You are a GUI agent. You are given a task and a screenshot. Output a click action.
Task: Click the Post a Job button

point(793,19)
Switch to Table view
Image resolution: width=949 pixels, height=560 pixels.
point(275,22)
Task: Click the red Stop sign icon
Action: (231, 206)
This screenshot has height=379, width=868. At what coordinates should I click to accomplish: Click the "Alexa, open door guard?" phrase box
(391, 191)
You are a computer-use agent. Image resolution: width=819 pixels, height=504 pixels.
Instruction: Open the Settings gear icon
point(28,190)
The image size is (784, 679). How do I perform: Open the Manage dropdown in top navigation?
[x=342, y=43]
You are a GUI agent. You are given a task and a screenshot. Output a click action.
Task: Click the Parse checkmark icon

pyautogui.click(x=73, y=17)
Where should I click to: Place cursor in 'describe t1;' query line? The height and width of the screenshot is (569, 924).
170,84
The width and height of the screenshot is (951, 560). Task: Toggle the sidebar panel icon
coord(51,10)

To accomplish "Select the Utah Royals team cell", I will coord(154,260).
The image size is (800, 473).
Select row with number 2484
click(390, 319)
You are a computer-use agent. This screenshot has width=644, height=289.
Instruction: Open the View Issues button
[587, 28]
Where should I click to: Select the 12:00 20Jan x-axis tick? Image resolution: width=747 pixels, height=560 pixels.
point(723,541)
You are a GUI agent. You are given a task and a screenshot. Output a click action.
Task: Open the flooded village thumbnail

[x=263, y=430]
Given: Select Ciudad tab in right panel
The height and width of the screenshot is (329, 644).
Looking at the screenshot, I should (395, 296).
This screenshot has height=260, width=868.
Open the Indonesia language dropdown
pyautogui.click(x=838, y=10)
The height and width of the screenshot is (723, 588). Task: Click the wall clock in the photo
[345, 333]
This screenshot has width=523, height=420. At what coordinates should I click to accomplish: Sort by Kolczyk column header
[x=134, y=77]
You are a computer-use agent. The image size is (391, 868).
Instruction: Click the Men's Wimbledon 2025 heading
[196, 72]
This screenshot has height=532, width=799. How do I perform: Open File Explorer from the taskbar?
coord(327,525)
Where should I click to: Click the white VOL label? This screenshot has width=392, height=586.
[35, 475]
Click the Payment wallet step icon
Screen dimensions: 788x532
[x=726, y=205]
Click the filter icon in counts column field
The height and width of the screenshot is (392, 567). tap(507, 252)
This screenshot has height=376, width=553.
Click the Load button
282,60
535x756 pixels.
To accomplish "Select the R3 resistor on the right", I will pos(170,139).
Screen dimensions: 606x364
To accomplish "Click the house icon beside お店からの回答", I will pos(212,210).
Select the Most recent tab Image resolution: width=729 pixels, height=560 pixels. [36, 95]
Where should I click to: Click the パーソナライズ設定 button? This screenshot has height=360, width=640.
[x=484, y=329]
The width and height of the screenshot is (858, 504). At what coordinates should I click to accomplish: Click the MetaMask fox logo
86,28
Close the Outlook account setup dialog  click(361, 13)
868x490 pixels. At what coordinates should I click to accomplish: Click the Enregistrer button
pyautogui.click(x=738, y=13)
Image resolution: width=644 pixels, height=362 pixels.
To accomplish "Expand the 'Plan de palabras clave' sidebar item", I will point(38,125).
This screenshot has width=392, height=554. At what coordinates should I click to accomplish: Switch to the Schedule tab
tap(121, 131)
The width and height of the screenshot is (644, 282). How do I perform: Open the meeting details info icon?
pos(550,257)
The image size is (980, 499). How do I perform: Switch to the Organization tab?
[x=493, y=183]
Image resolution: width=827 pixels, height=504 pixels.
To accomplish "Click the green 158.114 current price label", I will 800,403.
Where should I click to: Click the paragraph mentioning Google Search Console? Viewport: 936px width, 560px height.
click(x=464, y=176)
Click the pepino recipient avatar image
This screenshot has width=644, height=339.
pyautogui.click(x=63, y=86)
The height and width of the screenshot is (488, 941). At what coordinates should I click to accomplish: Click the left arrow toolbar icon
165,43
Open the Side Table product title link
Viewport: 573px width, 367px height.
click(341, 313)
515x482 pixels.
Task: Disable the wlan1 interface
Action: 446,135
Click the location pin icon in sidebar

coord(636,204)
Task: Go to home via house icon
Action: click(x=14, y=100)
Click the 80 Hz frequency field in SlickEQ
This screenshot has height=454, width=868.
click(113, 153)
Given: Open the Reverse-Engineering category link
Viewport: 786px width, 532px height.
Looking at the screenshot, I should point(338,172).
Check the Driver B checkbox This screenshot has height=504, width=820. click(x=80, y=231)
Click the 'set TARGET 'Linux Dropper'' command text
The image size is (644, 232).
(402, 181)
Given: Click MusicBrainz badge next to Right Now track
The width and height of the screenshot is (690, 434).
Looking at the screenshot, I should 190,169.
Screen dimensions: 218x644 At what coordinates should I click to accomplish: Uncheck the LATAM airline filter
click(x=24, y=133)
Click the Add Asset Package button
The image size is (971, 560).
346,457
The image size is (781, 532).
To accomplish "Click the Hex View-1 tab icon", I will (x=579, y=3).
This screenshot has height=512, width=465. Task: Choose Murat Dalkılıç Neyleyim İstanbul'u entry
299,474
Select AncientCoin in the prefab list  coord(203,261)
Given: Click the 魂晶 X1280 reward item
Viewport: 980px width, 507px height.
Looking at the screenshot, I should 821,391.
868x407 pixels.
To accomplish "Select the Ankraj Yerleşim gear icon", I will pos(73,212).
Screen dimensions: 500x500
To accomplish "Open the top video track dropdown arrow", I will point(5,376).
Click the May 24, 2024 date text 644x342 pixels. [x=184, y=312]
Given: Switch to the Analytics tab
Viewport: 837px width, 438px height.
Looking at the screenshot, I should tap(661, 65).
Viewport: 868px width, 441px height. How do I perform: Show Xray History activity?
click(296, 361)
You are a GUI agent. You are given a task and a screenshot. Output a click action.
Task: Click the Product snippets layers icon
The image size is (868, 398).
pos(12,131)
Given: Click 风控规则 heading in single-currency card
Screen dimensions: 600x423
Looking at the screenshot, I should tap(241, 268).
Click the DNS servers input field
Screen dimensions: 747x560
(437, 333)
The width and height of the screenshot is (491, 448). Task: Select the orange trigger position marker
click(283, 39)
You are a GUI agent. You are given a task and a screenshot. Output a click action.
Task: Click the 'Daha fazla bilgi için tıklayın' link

• **Instructions to follow**
The records above are to be given again in full, word for word.

• **Problem solution**
You are a GUI agent. You are given a task and a screenshot. Output a click action.
Task: Click the Post a Job button

point(793,19)
Switch to Table view
Image resolution: width=949 pixels, height=560 pixels.
point(275,22)
Task: Click the red Stop sign icon
Action: (231, 206)
This screenshot has height=379, width=868. At what coordinates should I click to accomplish: Click the "Alexa, open door guard?" phrase box
(391, 191)
You are a computer-use agent. Image resolution: width=819 pixels, height=504 pixels.
Instruction: Open the Settings gear icon
point(28,190)
The image size is (784, 679). How do I perform: Open the Manage dropdown in top navigation?
[x=342, y=43]
You are a GUI agent. You are given a task and a screenshot. Output a click action.
Task: Click the Parse checkmark icon

pyautogui.click(x=73, y=17)
Where should I click to: Place cursor in 'describe t1;' query line? The height and width of the screenshot is (569, 924).
170,84
The width and height of the screenshot is (951, 560). Task: Toggle the sidebar panel icon
coord(51,10)

To accomplish "Select the Utah Royals team cell", I will coord(154,260).
The image size is (800, 473).
Select row with number 2484
click(390, 319)
You are a computer-use agent. This screenshot has width=644, height=289.
Instruction: Open the View Issues button
[587, 28]
Where should I click to: Select the 12:00 20Jan x-axis tick? Image resolution: width=747 pixels, height=560 pixels.
point(723,541)
You are a GUI agent. You are given a task and a screenshot. Output a click action.
Task: Open the flooded village thumbnail

[x=263, y=430]
Given: Select Ciudad tab in right panel
The height and width of the screenshot is (329, 644).
Looking at the screenshot, I should (395, 296).
This screenshot has height=260, width=868.
Open the Indonesia language dropdown
pyautogui.click(x=838, y=10)
The height and width of the screenshot is (723, 588). Task: Click the wall clock in the photo
[345, 333]
This screenshot has width=523, height=420. At what coordinates should I click to accomplish: Sort by Kolczyk column header
[x=134, y=77]
You are a computer-use agent. The image size is (391, 868).
Instruction: Click the Men's Wimbledon 2025 heading
[196, 72]
This screenshot has height=532, width=799. How do I perform: Open File Explorer from the taskbar?
coord(327,525)
Where should I click to: Click the white VOL label? This screenshot has width=392, height=586.
[35, 475]
Click the Payment wallet step icon
Screen dimensions: 788x532
[x=726, y=205]
Click the filter icon in counts column field
The height and width of the screenshot is (392, 567). tap(507, 252)
This screenshot has height=376, width=553.
Click the Load button
282,60
535x756 pixels.
To accomplish "Select the R3 resistor on the right", I will pos(170,139).
Screen dimensions: 606x364
To accomplish "Click the house icon beside お店からの回答", I will pos(212,210).
Select the Most recent tab Image resolution: width=729 pixels, height=560 pixels. [36, 95]
Where should I click to: Click the パーソナライズ設定 button? This screenshot has height=360, width=640.
[x=484, y=329]
The width and height of the screenshot is (858, 504). At what coordinates should I click to accomplish: Click the MetaMask fox logo
86,28
Close the Outlook account setup dialog  click(361, 13)
868x490 pixels. At what coordinates should I click to accomplish: Click the Enregistrer button
pyautogui.click(x=738, y=13)
Image resolution: width=644 pixels, height=362 pixels.
To accomplish "Expand the 'Plan de palabras clave' sidebar item", I will point(38,125).
This screenshot has width=392, height=554. At what coordinates should I click to accomplish: Switch to the Schedule tab
tap(121, 131)
The width and height of the screenshot is (644, 282). How do I perform: Open the meeting details info icon?
pos(550,257)
The image size is (980, 499). How do I perform: Switch to the Organization tab?
[x=493, y=183]
Image resolution: width=827 pixels, height=504 pixels.
To accomplish "Click the green 158.114 current price label", I will 800,403.
Where should I click to: Click the paragraph mentioning Google Search Console? Viewport: 936px width, 560px height.
click(x=464, y=176)
Click the pepino recipient avatar image
This screenshot has width=644, height=339.
pyautogui.click(x=63, y=86)
The height and width of the screenshot is (488, 941). At what coordinates should I click to accomplish: Click the left arrow toolbar icon
165,43
Open the Side Table product title link
Viewport: 573px width, 367px height.
click(341, 313)
515x482 pixels.
Task: Disable the wlan1 interface
Action: 446,135
Click the location pin icon in sidebar

coord(636,204)
Task: Go to home via house icon
Action: click(x=14, y=100)
Click the 80 Hz frequency field in SlickEQ
This screenshot has height=454, width=868.
click(113, 153)
Given: Open the Reverse-Engineering category link
Viewport: 786px width, 532px height.
Looking at the screenshot, I should point(338,172).
Check the Driver B checkbox This screenshot has height=504, width=820. click(x=80, y=231)
Click the 'set TARGET 'Linux Dropper'' command text
The image size is (644, 232).
(402, 181)
Given: Click MusicBrainz badge next to Right Now track
The width and height of the screenshot is (690, 434).
Looking at the screenshot, I should 190,169.
Screen dimensions: 218x644 At what coordinates should I click to accomplish: Uncheck the LATAM airline filter
click(x=24, y=133)
Click the Add Asset Package button
The image size is (971, 560).
346,457
The image size is (781, 532).
To accomplish "Click the Hex View-1 tab icon", I will (x=579, y=3).
This screenshot has height=512, width=465. Task: Choose Murat Dalkılıç Neyleyim İstanbul'u entry
299,474
Select AncientCoin in the prefab list  coord(203,261)
Given: Click the 魂晶 X1280 reward item
Viewport: 980px width, 507px height.
Looking at the screenshot, I should 821,391.
868x407 pixels.
To accomplish "Select the Ankraj Yerleşim gear icon", I will pos(73,212).
Screen dimensions: 500x500
To accomplish "Open the top video track dropdown arrow", I will point(5,376).
Click the May 24, 2024 date text 644x342 pixels. [x=184, y=312]
Given: Switch to the Analytics tab
Viewport: 837px width, 438px height.
Looking at the screenshot, I should tap(661, 65).
Viewport: 868px width, 441px height. How do I perform: Show Xray History activity?
click(296, 361)
You are a GUI agent. You are given a task and a screenshot. Output a click action.
Task: Click the Product snippets layers icon
The image size is (868, 398).
pos(12,131)
Given: Click 风控规则 heading in single-currency card
Screen dimensions: 600x423
Looking at the screenshot, I should tap(241, 268).
Click the DNS servers input field
Screen dimensions: 747x560
(437, 333)
The width and height of the screenshot is (491, 448). Task: Select the orange trigger position marker
click(283, 39)
You are a GUI agent. You are given a task and a screenshot. Output a click action.
Task: Click the 'Daha fazla bilgi için tıklayın' link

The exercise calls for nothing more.